Дуган забрал конверт, вскрыл. Внутри была местная газета Пирра. Тонкая, скучная, на дешевой бумаге. Дуган просмотрел ее дважды и только с третьей попытки нашел заметку о скоропостижной смерти Генри Белфорда.
– Что там? – спросила Хэйден.
– Ничего интересного, – сказал Дуган.
– Точно?
– Абсолютно. – Он убрал газету обратно в конверт, бросил на стол. – Нужно будет выбросить весь этот мусор.
– Как скажешь. – Хэйден прикурила ему сигарету, встала на колени, чтобы не смотреть на него сверху вниз, положила руки ему на бедра. – Надеюсь, ты не возражаешь, что я пришла?
– Нет, – Дуган тряхнул головой, заставляя себя не думать больше о пришедшем письме. – Тебе нравится дом?
– Его выбирала Айрис или ты?
– Не помню.
– Тогда нравится. – Хэйден поднялась. – Не против, если я осмотрюсь здесь?
– Нет.
– Хорошо. – Она подошла к мини-бару. – Как думаешь, в этом доме найдутся ингредиенты для «Маргариты»?
– Попробуй поискать.
– Обязательно. – Хэйден выудила из бара бутылку апельсинового ликера и початую бутылку текилы. – Забавно, – сказала она, показывая Дугану бутылку текилы. – Айрис наливала мне из нее, когда я приходила сюда в прошлый раз. – Она увидела, как Дуган кивнул, кивнула в ответ, прошла на кухню и уже оттуда крикнула, что им нужно будет съездить за продуктами.
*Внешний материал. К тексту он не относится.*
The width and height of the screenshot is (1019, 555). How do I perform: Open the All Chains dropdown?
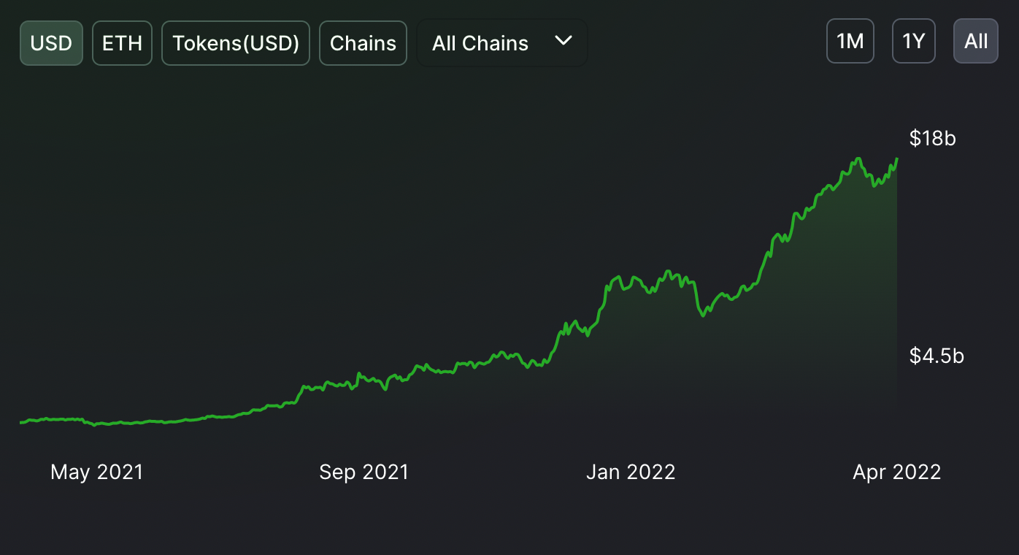[501, 43]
– Позже, – сказал Дуган, снова закрывая глаза.
– Конечно. – Зазвенел кусковой лед, который Хэйден колола для текилы. – Дуган?
– Да?
– Можно я теперь буду называть тебя настоящим именем? – спросила она. – Не знаю, в чем заключалась твоя шутка, но Элиот Марш мне нравится больше, чем Дуган Белфорд.
– Почему?
– Не знаю. Просто первое как-то добрее звучит, а последнее похоже на имя какого-нибудь психопата… – Хэйден нахмурилась, сделала глоток текилы. – На кой черт ты вообще придумал этого Дугана Белфорда?
– Я не придумывал.
– Ну да… конечно!
– Я правда… – Дуган замолчал, взял со стола недопитый стакан бурбона. – Кажется, ты хотела посмотреть дом?
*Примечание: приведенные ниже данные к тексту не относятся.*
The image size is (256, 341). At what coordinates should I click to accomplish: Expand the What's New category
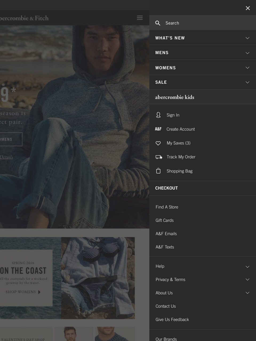coord(247,38)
– Хотела… – согласилась Хэйден.
Когда она вышла из гостиной, в доме снова воцарилась тишина. Не слышно было ни шагов Хэйден, ни того, как она открывает двери, гремит выдвижными шкафами… «Да, вот так уже гораздо лучше», – подумал Дуган, и кто-то издалека ответил ему. Кто-то знакомый. Кто-то из прошлого. Дуган открыл глаза, чтобы попытаться разглядеть его сквозь пелену лет, но увидел лишь далекие звезды, которые отражались в застывших, подобно каменному монолиту, водах озера Хипл. Дуган не ощущал своего тела, но время словно расступилось перед ним, позволив заглянуть в то, что казалось уже утраченным навсегда, забытым, стертым из памяти моментом проведенной на старом перекрестке ночи.
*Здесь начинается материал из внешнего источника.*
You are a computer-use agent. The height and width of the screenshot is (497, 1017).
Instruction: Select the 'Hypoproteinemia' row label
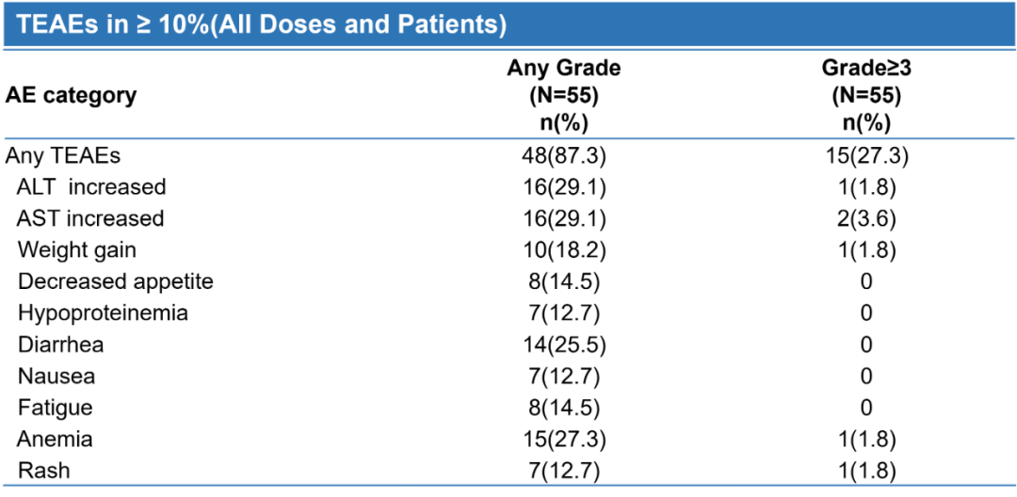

«А ведь десять лет с того дня действительно должны были уже пройти», – подумал Дуган, но так и не смог вспомнить точного числа. В каком году? А какой год сейчас? Все спуталось, смешалось. Лишь старый пикап отца продолжал работать, напоминая, что сейчас все относительно, все абстрактно. Дуган увидел себя – еще молодого, очарованного картиной и девушкой, продавшей ему эту картину. Увидел пластиковый пакет, найденный молодым Дуганом в бардачке пикапа, увидел прядь своих светлых волос, в которых уже тогда было слишком много седых, увидел небольшое углубление посреди песчаного перекрестка. Все казалось таким реальным, таким живым: запахи, звуки.
– Думаешь, тогда он хотел прожить последующие десять лет так, как прожил их ты? – спросила Дугана Мэдхен Уорд.
– Я не знаю, – честно сказал Дуган, понимая, что молодой Дуган все равно не может слышать их.
– Ну, а ты? Элиот Марш. Скажи, ты рад, что прожил последние десять лет именно так?
– Я не Элиот Марш.
– Так, значит, ты все еще Дуган? Дуган Белфорд? Тот самый парень, который стоит на перекрестке и пытается решить, что ему делать дальше?
– Я уже не знаю, кто я, – признался Дуган. – Не знаю, кто ты. – Он повернулся, наградив Мэдхен Уорд усталым взглядом. – Я видел тебя старухой, но сейчас ты снова молода и красива…
– Я никогда не была старухой. Я всего лишь девушка с картины, которую ты купил на дворовой распродаже.
– Выходит, то, что я нашел тебя… там, в Гаррисберге, это ничего не значит, да?
– Смотря для кого.
– Как это?
– Ну, скажем так, в Гаррисберге меня нашел не ты, а Элиот Марш. Что касается тебя, то наша встреча состоялась намного раньше.
– Встреча, которой никогда не было, – усмехнулся Дуган, наблюдая, как молодой Дуган стоит на перекрестке и ждет, когда появится обещанный демон.
– Неважно, была она или нет. Главное, что в это верил ты.
– Микела тоже верила. И художник Пирс…
– Значит, вам это было нужно. Тогда было нужно… – она улыбнулась и пошла прочь, в прошлое, к старому перекрестку возле озера Хипл, где ее ждали, где она была нужна…
Дуган открыл глаза, понимая, что проснулся. За окнами начиналась ночь, свет не горел. Дуган поднялся на ноги, закурил, сделал себе выпить, заглянул на кухню. Расколотый лед растаял, оставив на столе две большие лужи. Рядом стояли две бутылки: початая текилы и нераспечатанная апельсинового ликера.
– Хэйден? – негромко позвал Дуган. Никто не ответил.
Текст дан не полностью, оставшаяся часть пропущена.